Phelps slams World Anti-Doping Agency over China row as US considers defunding
Phelps and fellow US Olympic swimming star Allison Schmitt gave evidence at a congressional hearing.
Michael Phelps said athletes can no longer place their faith in the World Anti-Doping Agency (Wada) amid major questions over its handling of positive tests returned by 23 Chinese swimmers.
Phelps and fellow United States Olympic swimming star Allison Schmitt gave evidence at a House Energy and Commerce subcommittee hearing on Tuesday evening, which considered whether the American government should go on funding Wada.
The New York Times and German broadcaster ARD first reported in April that 23 Chinese swimmers had tested positive for the banned substance trimetazidine (TMZ) seven months before the Tokyo Games in 2021, but were allowed to compete.
Wada said it could not disprove the explanation provided by the Chinese anti-doping agency that the positive tests resulted from athletes eating contaminated meat at a training camp hotel. Eleven of those athletes are set to compete at this summer’s Olympics in Paris.
Phelps, a 23-time Olympic gold medallist, said Wada had “fallen short” in efforts to reform in the wake of Russia’s state-sponsored doping scandal.
“As athletes, our faith can no longer be blindly placed in the World Anti-Doping Agency, an organisation that continues to prove that it is either incapable or unwilling to enforce its policies consistently around the world,” Phelps said.
“It is clear to me that any attempts of reform at Wada have fallen short, and there are still deeply rooted, systemic problems that prove detrimental to the integrity of international sports and athletes’ right to fair competition, time and time again.”
Schmitt, who was part of the US team which missed out on gold to China in the 800m freestyle relay at the Tokyo Olympics, said: “We raced hard. We trained hard. We followed every protocol. We respected [China’s] performance and accepted our defeat.
“But now, learning that the Chinese relay consisted of athletes who had not served a suspension, I look back with doubt. We may never know the truth and that may haunt many of us for years.”
US Anti-Doping Agency (Usada) chief executive Travis Tygart called on the committee to consider its continued funding of Wada, which currently stands at $3.7m (£2.9m) per year.
The chairman of the subcommittee, Morgan Griffith, criticised Wada for not sending a representative to the hearing and added: “If they’re not going to do the job, we shouldn’t even fund them.”
Wada said it did not attend because it did not want to prejudice the ongoing independent review being conducted by Swiss prosecutor Eric Cottier.
It issued a statement on Wednesday criticising what it saw as “the politicisation of a relatively straightforward case”.
Wada president Witold Banka said in a statement: “The hearing in Washington DC was filled with the sort of emotional and political rhetoric that makes headlines but in fact does nothing constructive to strengthen the global anti-doping system.”
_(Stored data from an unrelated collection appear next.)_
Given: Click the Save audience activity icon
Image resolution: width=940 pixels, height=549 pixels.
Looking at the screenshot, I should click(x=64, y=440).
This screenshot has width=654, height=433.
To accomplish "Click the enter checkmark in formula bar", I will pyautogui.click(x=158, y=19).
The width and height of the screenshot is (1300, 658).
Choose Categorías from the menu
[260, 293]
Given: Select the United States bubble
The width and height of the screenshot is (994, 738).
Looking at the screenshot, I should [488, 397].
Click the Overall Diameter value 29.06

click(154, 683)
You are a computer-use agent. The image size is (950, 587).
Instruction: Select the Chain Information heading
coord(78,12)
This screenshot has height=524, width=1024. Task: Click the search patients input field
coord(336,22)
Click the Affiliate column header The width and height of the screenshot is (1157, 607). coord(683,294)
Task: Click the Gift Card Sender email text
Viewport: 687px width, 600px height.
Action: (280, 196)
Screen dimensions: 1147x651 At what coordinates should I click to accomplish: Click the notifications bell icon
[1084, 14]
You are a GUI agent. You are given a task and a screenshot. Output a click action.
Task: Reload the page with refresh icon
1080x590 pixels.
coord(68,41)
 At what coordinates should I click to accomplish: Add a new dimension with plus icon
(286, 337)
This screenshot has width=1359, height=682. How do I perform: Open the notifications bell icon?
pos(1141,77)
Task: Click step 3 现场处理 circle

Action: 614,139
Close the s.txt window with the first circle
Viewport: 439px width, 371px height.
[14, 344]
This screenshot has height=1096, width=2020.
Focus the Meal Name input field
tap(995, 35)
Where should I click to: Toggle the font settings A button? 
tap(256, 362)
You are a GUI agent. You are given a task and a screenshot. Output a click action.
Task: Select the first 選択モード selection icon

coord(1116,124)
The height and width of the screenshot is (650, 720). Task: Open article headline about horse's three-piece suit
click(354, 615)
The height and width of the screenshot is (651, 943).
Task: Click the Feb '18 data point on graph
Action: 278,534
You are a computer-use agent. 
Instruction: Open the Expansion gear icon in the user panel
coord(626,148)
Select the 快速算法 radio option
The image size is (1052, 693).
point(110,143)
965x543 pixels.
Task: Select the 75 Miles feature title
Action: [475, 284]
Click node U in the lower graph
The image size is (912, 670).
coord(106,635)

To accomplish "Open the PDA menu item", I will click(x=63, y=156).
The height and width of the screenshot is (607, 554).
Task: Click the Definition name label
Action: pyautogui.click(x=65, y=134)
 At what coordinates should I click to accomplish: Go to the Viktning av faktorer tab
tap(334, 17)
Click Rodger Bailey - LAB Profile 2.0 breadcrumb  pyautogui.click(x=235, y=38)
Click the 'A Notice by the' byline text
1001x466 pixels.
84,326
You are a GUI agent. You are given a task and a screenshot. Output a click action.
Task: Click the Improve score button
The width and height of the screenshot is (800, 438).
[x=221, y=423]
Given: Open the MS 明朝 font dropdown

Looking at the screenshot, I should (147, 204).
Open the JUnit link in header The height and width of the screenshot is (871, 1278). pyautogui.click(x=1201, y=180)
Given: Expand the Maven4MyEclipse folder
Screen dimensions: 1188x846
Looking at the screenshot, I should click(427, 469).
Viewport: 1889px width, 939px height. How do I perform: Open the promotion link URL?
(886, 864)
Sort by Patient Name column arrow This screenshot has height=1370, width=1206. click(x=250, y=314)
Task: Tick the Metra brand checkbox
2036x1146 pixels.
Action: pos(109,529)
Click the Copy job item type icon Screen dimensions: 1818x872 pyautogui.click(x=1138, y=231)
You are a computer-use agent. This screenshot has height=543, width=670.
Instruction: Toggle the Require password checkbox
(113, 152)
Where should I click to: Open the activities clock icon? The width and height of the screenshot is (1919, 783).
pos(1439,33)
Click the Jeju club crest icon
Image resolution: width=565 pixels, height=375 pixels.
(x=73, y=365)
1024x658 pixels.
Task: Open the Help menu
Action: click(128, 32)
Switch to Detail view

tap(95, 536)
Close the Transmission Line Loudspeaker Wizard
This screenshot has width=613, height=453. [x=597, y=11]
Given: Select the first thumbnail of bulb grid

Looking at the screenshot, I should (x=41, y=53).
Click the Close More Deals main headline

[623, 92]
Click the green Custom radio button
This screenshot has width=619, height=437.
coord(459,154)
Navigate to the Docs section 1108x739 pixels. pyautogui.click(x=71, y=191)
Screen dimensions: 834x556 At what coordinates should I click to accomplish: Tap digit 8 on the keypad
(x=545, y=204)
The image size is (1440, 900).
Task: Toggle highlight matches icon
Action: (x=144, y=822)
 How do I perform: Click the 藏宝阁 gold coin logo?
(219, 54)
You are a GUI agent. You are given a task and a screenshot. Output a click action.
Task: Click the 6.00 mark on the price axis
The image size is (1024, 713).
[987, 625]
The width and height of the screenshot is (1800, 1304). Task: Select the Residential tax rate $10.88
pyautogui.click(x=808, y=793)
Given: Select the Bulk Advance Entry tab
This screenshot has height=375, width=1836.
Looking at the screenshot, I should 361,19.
He went on to question whether Usada’s calls for the US government to withhold funding from Wada were an effort to secure additional funding for itself.
He said withholding funding would “lead to serious consequences for US sport”, adding: “Ultimately, it would be most harmful to American athletes as a drop in global funding would only serve to weaken the anti-doping system in other parts of the world where their competitors are based.”